+++ Supplied data +++
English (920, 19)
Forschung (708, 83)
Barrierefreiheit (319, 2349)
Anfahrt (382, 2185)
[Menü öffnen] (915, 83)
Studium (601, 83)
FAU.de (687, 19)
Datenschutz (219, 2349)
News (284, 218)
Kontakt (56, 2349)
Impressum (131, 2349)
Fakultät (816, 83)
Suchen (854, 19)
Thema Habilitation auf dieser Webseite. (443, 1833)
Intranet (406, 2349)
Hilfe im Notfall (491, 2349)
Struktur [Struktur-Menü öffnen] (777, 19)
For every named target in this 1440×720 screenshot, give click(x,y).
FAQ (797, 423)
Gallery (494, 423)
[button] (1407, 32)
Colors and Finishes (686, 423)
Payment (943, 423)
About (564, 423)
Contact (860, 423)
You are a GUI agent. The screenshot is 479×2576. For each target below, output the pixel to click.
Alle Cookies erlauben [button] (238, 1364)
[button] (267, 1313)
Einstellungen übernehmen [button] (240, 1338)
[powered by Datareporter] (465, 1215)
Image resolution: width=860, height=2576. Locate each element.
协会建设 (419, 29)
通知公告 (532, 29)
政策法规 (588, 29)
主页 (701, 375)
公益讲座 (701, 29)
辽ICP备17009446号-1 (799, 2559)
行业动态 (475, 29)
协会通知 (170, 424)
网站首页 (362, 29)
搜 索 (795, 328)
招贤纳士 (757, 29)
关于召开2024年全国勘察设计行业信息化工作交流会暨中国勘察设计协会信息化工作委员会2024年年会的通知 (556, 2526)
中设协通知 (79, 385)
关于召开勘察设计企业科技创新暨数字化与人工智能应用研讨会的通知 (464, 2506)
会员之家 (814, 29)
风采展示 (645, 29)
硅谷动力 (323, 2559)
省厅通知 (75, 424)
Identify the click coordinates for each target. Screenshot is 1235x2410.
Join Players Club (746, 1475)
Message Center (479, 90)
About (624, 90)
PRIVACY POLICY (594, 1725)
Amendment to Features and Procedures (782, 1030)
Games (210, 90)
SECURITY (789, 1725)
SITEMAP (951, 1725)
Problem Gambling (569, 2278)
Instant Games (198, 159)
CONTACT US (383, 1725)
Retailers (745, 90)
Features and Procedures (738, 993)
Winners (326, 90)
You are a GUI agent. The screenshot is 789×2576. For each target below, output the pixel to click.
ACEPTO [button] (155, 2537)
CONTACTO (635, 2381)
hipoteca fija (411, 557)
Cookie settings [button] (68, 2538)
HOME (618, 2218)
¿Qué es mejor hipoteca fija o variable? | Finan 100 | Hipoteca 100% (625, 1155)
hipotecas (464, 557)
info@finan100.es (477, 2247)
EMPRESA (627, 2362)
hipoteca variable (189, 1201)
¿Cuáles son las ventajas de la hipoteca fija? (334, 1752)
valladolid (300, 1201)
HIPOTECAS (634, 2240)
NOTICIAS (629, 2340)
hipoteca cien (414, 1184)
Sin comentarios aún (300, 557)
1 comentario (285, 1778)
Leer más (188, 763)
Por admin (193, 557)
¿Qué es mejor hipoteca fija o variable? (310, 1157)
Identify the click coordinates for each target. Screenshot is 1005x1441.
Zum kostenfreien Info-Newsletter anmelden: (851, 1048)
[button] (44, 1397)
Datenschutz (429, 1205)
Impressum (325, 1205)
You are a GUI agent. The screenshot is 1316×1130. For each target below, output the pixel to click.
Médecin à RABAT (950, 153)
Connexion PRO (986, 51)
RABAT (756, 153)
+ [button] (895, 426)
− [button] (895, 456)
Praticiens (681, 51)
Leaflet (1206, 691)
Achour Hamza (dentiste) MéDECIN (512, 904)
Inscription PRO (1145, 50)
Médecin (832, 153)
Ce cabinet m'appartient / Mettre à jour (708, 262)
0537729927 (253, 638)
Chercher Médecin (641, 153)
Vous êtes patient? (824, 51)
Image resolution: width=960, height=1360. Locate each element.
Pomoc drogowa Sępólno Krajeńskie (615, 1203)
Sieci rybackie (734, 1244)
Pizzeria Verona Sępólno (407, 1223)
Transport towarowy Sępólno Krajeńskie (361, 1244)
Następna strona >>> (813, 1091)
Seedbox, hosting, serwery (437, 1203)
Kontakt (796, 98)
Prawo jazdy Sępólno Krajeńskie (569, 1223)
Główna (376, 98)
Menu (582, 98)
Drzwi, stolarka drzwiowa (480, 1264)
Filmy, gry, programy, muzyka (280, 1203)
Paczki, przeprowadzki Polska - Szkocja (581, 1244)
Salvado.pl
+++
Directions for this task
Retype all of the lines above word for word, in the same order.

Exercise output
English (920, 19)
Forschung (708, 83)
Barrierefreiheit (319, 2349)
Anfahrt (382, 2185)
[Menü öffnen] (915, 83)
Studium (601, 83)
FAU.de (687, 19)
Datenschutz (219, 2349)
News (284, 218)
Kontakt (56, 2349)
Impressum (131, 2349)
Fakultät (816, 83)
Suchen (854, 19)
Thema Habilitation auf dieser Webseite. (443, 1833)
Intranet (406, 2349)
Hilfe im Notfall (491, 2349)
Struktur [Struktur-Menü öffnen] (777, 19)
For every named target in this 1440×720 screenshot, give click(x,y).
FAQ (797, 423)
Gallery (494, 423)
[button] (1407, 32)
Colors and Finishes (686, 423)
Payment (943, 423)
About (564, 423)
Contact (860, 423)
You are a GUI agent. The screenshot is 479×2576. For each target below, output the pixel to click.
Alle Cookies erlauben [button] (238, 1364)
[button] (267, 1313)
Einstellungen übernehmen [button] (240, 1338)
[powered by Datareporter] (465, 1215)
Image resolution: width=860, height=2576. Locate each element.
协会建设 (419, 29)
通知公告 (532, 29)
政策法规 (588, 29)
主页 (701, 375)
公益讲座 (701, 29)
辽ICP备17009446号-1 (799, 2559)
行业动态 (475, 29)
协会通知 (170, 424)
网站首页 (362, 29)
搜 索 (795, 328)
招贤纳士 (757, 29)
关于召开2024年全国勘察设计行业信息化工作交流会暨中国勘察设计协会信息化工作委员会2024年年会的通知 (556, 2526)
中设协通知 (79, 385)
关于召开勘察设计企业科技创新暨数字化与人工智能应用研讨会的通知 (464, 2506)
会员之家 (814, 29)
风采展示 (645, 29)
硅谷动力 (323, 2559)
省厅通知 (75, 424)
Identify the click coordinates for each target. Screenshot is 1235x2410.
Join Players Club (746, 1475)
Message Center (479, 90)
About (624, 90)
PRIVACY POLICY (594, 1725)
Amendment to Features and Procedures (782, 1030)
Games (210, 90)
SECURITY (789, 1725)
SITEMAP (951, 1725)
Problem Gambling (569, 2278)
Instant Games (198, 159)
CONTACT US (383, 1725)
Retailers (745, 90)
Features and Procedures (738, 993)
Winners (326, 90)
You are a GUI agent. The screenshot is 789×2576. For each target below, output the pixel to click.
ACEPTO [button] (155, 2537)
CONTACTO (635, 2381)
hipoteca fija (411, 557)
Cookie settings [button] (68, 2538)
HOME (618, 2218)
¿Qué es mejor hipoteca fija o variable? | Finan 100 | Hipoteca 100% (625, 1155)
hipotecas (464, 557)
info@finan100.es (477, 2247)
EMPRESA (627, 2362)
hipoteca variable (189, 1201)
¿Cuáles son las ventajas de la hipoteca fija? (334, 1752)
valladolid (300, 1201)
HIPOTECAS (634, 2240)
NOTICIAS (629, 2340)
hipoteca cien (414, 1184)
Sin comentarios aún (300, 557)
1 comentario (285, 1778)
Leer más (188, 763)
Por admin (193, 557)
¿Qué es mejor hipoteca fija o variable? (310, 1157)
Identify the click coordinates for each target. Screenshot is 1005x1441.
Zum kostenfreien Info-Newsletter anmelden: (851, 1048)
[button] (44, 1397)
Datenschutz (429, 1205)
Impressum (325, 1205)
You are a GUI agent. The screenshot is 1316×1130. For each target below, output the pixel to click.
Médecin à RABAT (950, 153)
Connexion PRO (986, 51)
RABAT (756, 153)
+ [button] (895, 426)
− [button] (895, 456)
Praticiens (681, 51)
Leaflet (1206, 691)
Achour Hamza (dentiste) MéDECIN (512, 904)
Inscription PRO (1145, 50)
Médecin (832, 153)
Ce cabinet m'appartient / Mettre à jour (708, 262)
0537729927 (253, 638)
Chercher Médecin (641, 153)
Vous êtes patient? (824, 51)
Image resolution: width=960, height=1360. Locate each element.
Pomoc drogowa Sępólno Krajeńskie (615, 1203)
Sieci rybackie (734, 1244)
Pizzeria Verona Sępólno (407, 1223)
Transport towarowy Sępólno Krajeńskie (361, 1244)
Następna strona >>> (813, 1091)
Seedbox, hosting, serwery (437, 1203)
Kontakt (796, 98)
Prawo jazdy Sępólno Krajeńskie (569, 1223)
Główna (376, 98)
Menu (582, 98)
Drzwi, stolarka drzwiowa (480, 1264)
Filmy, gry, programy, muzyka (280, 1203)
Paczki, przeprowadzki Polska - Szkocja (581, 1244)
Salvado.pl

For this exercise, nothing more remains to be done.